Moreover, despite my good intentions, I'm resigned to the fact that every year there will be a certain toy/candy/clothing that I find in the dark recesses of my closet 'roundabout March that shall remain ungifted.

So what makes a normal Christmas?  ("Normal? What does anyone in this family know about normal? We act normal, Mom! I want to BE normal!" -my girl Violet in the Incredibles

This beleaguered tree and the subsequent photos tell a lot about our current "normal" and how it played out this holiday season.

For instance, for their own protection, no gifts nestled there until after bedtime on the evening of December 24.  As we approached the holiday, there were a paltry amount of unbreakable ornaments hung from 40 inches down (Josh's wingspan), with the netting and ribbon ripped off and hastily put back on multiple times.  The mid-tier is occupied by homemade baubles while the upper reaches, untouchable except to the well-placed football spiral, play home to my irreplaceable Baccarat and Waterford ornaments.

"Normal" involves gifting a six-year-old with a long history of abrasions and accidents, who is on a first-name basis with the TMH stitches tech, with his very own pack of fireworks. 

(Oh yeah.)

"Normal" involves me reading this card as fra-jeely, thanks to too many late Eves with The Christmas Story blaring in the background as we assembled toys guided solely by a glass of wine and byzantine Chinese directions. 
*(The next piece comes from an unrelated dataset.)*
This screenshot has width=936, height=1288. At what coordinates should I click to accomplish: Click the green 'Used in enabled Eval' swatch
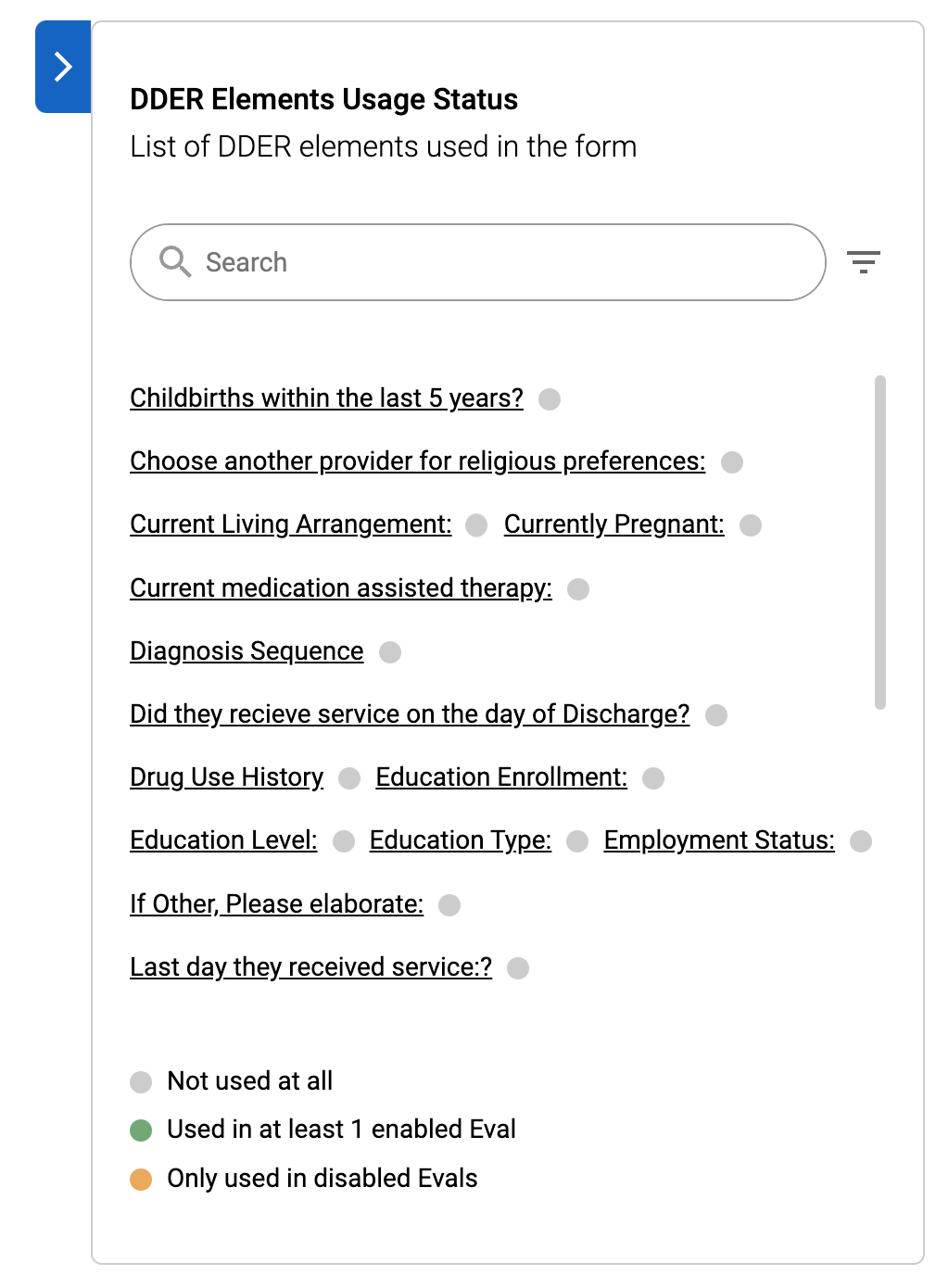click(141, 1130)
"Normal" includes Mr. Moneybags (aka Collin) springing for everyone a gift from the WDW souvenir shop at Epcot, perhaps the most overpriced shopping venue on the planet.

"Normal" encompasses me giving my fra-jeely item from said gift shop to a two year old so that he'll stop fussing.

The person who worked so crazy hard to pay for the gifts?  Him getting his stocking down last? Well, I suppose, right or wrong, that is our current "normal."

Oh, and it is particularly "normal" for me to percolate Big Plans to stretch my meager cooking skills by making homemade cinnamon rolls, only to discover no baking powder in the cupboard come late night Dec 24.  Even Walmart was closed at this juncture.  After a crazy vinegar/baking soda substitution, I can only embrace this flukey Christmas morn deliciousness as the new norm.  

One absolute "normal" mainstay of Christmas is balls.  Not the pretty, fra-jeely, sparkling kind, but the synthetic rubber sort that can be kicked/hit/thrown to death until they lie deflated and moldy and hidden in a bushy area of our yard (only to be replaced by the ball fairies the next Christmas).

As the day wound down and we were stuffed silly with candy, candy canes, candy corns, and syrup, it only seemed "normal" to take a long walk with Kate Middleton in the woods.

And then to stop

and play games under the strangely creative and unpredictable direction of Dad-- "normal" games that, in a still frame of the camera lens, might seem rather odd.

Take it from the Head Elf---it was pretty darn funny.

Thirty seconds to spell out a word as a team?  Unfortunately our "normal" canine audience-of-one has very poor spelling skills and couldn't figure out any of the words.  However, she very much enjoys loud antics involving lots of laughing/snorting/other bodily noises from her littermates.

Christmas day ended with a seemingly "normal" moment as Mom's headline gift was run up the grand ole flagpole.  Texans will be Texans till the day they die, after all.  This normally somber and patriotic moment was made more jolly

by a dancing band of elves doing a cowboy jig and hollering yeehaws while eeking out a broken rendition of "The Eyes of Texas are Upon You" as best as these Florida-born buckaroos could.  

Hope you and yours had a very "normal" Christmas, too!